SNFs will be scored on a measure of potentially preventable hospital readmissions and on two new quality measures for interoperability.

Susan Morse, Executive Editor

The Centers for Medicare and Medicaid Services has proposed raising the Medicare payment rates for skilled nursing facilities for a projected 2.5 percent, or $887 million increase, in 2020.

CMS is also implementing a new value-based case-mix model to determine payment. Starting on October 1, CMS will begin using a patient driven payment model that focuses on the patient's condition and resulting care needs, rather than on the amount of care provided.

The proposed rule makes the changes under the skilled nursing facility prospective payment system, the SNF value-based purchasing program and the SNF quality reporting program. 

IMPACT

CMS said it was aligning payment rates for skilled nursing facilities with the costs of providing care and increasing transparency. 

Skilled nursing facilities will be scored based on a measure of potentially preventable hospital readmissions. The facilities are currently scored on an all-cause measure of hospital readmissions.  As required by statute, the program reduces SNFs' Medicare payments by 2 percent, then redistributes 60 percent of those funds as incentive payments.

In FY 2020, the SNF value-based program is changing the name of the program's measure to the "Skilled Nursing Facility Potentially Preventable Readmissions after Hospital Discharge" measure.

The value-based program's scoring and operational policies for 2020 include: updated public reporting requirements for SNFs with less than 25 eligible stays during the baseline or performance period for a program year, and SNFs with zero eligible cases during the performance period; and a 30-day deadline for phase one review and corrections requests.

SNFs that fail to submit the required quality data to CMS will be subject to a 2 percent reduction from the applicable fiscal year's annual market basket percentage update. 

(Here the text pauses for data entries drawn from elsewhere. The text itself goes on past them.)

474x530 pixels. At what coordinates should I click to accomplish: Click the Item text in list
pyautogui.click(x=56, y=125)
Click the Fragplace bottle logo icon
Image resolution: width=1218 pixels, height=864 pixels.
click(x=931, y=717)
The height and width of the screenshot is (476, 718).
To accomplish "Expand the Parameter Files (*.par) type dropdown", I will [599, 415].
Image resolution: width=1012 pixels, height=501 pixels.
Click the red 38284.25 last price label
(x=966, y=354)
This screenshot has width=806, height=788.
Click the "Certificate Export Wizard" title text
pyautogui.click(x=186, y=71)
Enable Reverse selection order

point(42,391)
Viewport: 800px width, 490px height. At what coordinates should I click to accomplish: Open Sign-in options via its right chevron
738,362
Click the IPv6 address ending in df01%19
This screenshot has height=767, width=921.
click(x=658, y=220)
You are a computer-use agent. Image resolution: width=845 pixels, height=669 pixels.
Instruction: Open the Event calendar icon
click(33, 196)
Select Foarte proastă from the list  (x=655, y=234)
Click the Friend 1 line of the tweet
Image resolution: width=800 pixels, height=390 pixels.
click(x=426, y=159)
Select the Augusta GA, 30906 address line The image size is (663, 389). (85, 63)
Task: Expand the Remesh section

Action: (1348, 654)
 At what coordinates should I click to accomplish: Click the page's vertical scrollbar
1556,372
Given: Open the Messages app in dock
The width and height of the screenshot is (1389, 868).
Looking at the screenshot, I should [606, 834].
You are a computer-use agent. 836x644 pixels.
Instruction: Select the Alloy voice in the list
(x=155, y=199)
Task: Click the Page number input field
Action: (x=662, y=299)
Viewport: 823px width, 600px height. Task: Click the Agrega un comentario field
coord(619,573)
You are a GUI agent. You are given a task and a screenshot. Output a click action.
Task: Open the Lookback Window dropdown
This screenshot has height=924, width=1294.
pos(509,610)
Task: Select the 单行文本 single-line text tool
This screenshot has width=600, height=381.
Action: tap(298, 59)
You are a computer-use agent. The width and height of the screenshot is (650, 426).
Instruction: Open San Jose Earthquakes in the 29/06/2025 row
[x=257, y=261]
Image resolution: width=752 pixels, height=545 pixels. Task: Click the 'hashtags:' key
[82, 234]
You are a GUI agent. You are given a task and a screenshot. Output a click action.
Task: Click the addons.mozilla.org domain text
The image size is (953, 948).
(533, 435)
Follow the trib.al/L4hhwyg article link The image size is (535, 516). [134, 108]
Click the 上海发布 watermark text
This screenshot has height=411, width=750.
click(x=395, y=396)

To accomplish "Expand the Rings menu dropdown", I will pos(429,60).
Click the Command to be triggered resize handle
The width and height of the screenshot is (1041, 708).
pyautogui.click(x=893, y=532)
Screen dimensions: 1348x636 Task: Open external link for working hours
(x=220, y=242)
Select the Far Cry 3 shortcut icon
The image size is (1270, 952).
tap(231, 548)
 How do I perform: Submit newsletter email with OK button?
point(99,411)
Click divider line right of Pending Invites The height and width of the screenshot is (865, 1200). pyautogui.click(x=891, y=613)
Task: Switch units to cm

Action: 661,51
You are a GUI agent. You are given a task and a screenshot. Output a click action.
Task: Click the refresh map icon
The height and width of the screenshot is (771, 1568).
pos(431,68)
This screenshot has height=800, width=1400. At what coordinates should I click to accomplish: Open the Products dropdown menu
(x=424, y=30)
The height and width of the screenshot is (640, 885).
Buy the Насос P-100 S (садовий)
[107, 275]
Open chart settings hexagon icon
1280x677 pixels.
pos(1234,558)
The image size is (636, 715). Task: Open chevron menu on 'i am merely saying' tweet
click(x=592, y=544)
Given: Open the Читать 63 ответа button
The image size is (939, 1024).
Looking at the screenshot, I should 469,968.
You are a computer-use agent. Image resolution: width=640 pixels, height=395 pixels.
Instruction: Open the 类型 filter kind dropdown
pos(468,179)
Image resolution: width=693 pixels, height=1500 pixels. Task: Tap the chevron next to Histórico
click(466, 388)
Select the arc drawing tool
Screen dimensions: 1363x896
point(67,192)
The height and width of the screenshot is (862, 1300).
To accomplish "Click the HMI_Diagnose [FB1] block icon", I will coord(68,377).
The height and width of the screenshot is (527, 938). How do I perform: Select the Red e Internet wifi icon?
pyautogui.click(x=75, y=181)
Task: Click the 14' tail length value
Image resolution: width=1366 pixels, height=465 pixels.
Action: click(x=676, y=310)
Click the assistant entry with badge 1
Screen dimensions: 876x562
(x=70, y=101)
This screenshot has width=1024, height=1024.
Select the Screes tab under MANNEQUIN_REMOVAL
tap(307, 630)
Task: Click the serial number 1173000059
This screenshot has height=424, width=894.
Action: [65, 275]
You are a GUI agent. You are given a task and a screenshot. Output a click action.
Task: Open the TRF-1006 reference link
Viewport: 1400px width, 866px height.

To improve interoperability of health information CMS proposes to adopt two new quality measures on the transfer of health information from the SNF to another provider, and the transfer of health information to the patient.

TREND

The policies continue the shift of Medicare payment from volume to value and improve program interoperability, operational quality and safety, CMS said.

CMS encourages comments, due by June 18.

METHODOLOGY

This estimated increase is attributable to a 3 percent market basket increase factor with a 0.5 percentage point reduction for multifactor productivity adjustment.

The methodology uses prospective, case-mix adjusted per diem payment rates.

To help ensure SNFs have the most up-to-date ICD-10 code information, CMS proposes a sub-regulatory process for making non-substantive changes to the list of ICD-10 codes used to classify patients into clinical categories. 

Under current policy, group therapy is defined as consisting of exactly four patients. Other payment systems define group therapy as including as few as two patients. For more fair and consistent therapy definitions across care settings that align with policy for site neutral payments, CMS is proposing to adopt the definition of group therapy as that of two to six patients doing the same or similar activities.

In addition, CMS proposes to adopt a number of standardized patient assessment data elements that assess either cognitive function and mental status, special services, treatments and interventions, medical conditions and comorbidities, impairments, or social determinants of health (race and ethnicity, preferred language and interpreter services, health literacy, transportation or social isolation).

In response to public input, CMS is proposing to collect standardized patient assessment and other data to calculate quality measures using the minimum data set on all patients, regardless of payer source.
Finally, CMS proposes updates to specifications for the discharge to community measure to exclude baseline nursing home residents.